### What the task asks
From the data below, retype exactly the lines starting with the one that contains "[Pinterest] (1108, 121)" and ending with the one that contains "The Best Modern", both included.

### Saved data entries
=== Begin Enclosure ===

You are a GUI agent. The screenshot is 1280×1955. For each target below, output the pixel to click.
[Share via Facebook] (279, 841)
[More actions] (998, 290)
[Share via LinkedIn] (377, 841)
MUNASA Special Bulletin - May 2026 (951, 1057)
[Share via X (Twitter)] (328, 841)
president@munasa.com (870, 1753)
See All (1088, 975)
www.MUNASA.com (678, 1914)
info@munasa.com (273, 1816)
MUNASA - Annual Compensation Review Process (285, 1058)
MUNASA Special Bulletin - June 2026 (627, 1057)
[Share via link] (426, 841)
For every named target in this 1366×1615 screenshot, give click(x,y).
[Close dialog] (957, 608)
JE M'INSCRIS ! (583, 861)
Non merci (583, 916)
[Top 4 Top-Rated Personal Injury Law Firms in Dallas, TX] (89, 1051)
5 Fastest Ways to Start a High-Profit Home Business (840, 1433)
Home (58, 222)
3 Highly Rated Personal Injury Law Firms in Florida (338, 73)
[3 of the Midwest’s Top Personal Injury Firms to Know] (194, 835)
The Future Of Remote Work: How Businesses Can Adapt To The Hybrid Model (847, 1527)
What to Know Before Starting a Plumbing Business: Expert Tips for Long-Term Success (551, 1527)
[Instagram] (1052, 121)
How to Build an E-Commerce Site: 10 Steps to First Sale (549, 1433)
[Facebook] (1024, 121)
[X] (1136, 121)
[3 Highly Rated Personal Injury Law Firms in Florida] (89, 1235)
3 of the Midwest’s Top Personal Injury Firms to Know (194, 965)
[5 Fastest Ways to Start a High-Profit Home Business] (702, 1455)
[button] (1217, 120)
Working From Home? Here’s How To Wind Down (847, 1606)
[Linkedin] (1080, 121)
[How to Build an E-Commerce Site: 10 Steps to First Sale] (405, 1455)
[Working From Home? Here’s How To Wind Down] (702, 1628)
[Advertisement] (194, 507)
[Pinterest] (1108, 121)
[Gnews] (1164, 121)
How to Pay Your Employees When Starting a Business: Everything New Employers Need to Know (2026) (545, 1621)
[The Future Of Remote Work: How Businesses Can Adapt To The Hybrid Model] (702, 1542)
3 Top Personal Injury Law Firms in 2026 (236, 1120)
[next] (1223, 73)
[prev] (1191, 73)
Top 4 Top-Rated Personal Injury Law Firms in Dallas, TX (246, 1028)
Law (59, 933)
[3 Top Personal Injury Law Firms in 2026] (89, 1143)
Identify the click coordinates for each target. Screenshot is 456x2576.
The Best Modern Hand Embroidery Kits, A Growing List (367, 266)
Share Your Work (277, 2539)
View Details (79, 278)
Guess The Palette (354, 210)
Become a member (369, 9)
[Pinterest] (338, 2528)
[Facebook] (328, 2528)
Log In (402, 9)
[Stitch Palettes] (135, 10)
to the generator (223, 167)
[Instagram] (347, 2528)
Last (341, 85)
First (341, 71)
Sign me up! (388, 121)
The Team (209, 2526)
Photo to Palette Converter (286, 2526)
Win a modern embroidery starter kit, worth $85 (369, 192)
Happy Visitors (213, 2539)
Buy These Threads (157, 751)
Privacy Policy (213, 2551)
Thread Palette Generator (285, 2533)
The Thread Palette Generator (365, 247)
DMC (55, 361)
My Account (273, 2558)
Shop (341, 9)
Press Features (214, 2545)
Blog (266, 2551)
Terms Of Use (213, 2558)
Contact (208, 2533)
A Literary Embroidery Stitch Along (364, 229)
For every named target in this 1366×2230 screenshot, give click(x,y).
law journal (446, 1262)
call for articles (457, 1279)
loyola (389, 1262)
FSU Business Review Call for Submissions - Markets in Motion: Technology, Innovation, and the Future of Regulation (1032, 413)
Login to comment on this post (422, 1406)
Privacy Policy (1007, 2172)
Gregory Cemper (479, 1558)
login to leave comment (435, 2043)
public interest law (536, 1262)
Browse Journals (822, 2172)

=== End Enclosure ===

### Response area
[Pinterest] (1108, 121)
[Gnews] (1164, 121)
How to Pay Your Employees When Starting a Business: Everything New Employers Need to Know (2026) (545, 1621)
[The Future Of Remote Work: How Businesses Can Adapt To The Hybrid Model] (702, 1542)
3 Top Personal Injury Law Firms in 2026 (236, 1120)
[next] (1223, 73)
[prev] (1191, 73)
Top 4 Top-Rated Personal Injury Law Firms in Dallas, TX (246, 1028)
Law (59, 933)
[3 Top Personal Injury Law Firms in 2026] (89, 1143)
Identify the click coordinates for each target. Screenshot is 456x2576.
The Best Modern Hand Embroidery Kits, A Growing List (367, 266)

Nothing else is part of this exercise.